- Task -
Convert the listing below into a numbered list, one line per item, and omit the blank lines.

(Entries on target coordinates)
┏━━

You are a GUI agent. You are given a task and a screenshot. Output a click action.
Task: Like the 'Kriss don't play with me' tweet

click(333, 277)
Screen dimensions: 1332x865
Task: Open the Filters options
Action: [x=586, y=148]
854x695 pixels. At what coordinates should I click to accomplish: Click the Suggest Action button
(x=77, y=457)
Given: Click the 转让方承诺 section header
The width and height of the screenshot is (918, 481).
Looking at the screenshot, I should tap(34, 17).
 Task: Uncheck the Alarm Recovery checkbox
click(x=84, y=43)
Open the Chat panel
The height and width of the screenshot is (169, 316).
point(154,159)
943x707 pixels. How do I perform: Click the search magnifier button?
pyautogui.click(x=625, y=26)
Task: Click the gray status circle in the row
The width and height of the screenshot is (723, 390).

┗━━

- The result -
1. You are a GUI agent. You are given a task and a screenshot. Output a click action.
2. Task: Like the 'Kriss don't play with me' tweet
3. click(333, 277)
4. Screen dimensions: 1332x865
5. Task: Open the Filters options
6. Action: [x=586, y=148]
7. 854x695 pixels. At what coordinates should I click to accomplish: Click the Suggest Action button
8. (x=77, y=457)
9. Given: Click the 转让方承诺 section header
10. The width and height of the screenshot is (918, 481).
11. Looking at the screenshot, I should tap(34, 17).
12.  Task: Uncheck the Alarm Recovery checkbox
13. click(x=84, y=43)
14. Open the Chat panel
15. The height and width of the screenshot is (169, 316).
16. point(154,159)
17. 943x707 pixels. How do I perform: Click the search magnifier button?
18. pyautogui.click(x=625, y=26)
19. Task: Click the gray status circle in the row
20. The width and height of the screenshot is (723, 390).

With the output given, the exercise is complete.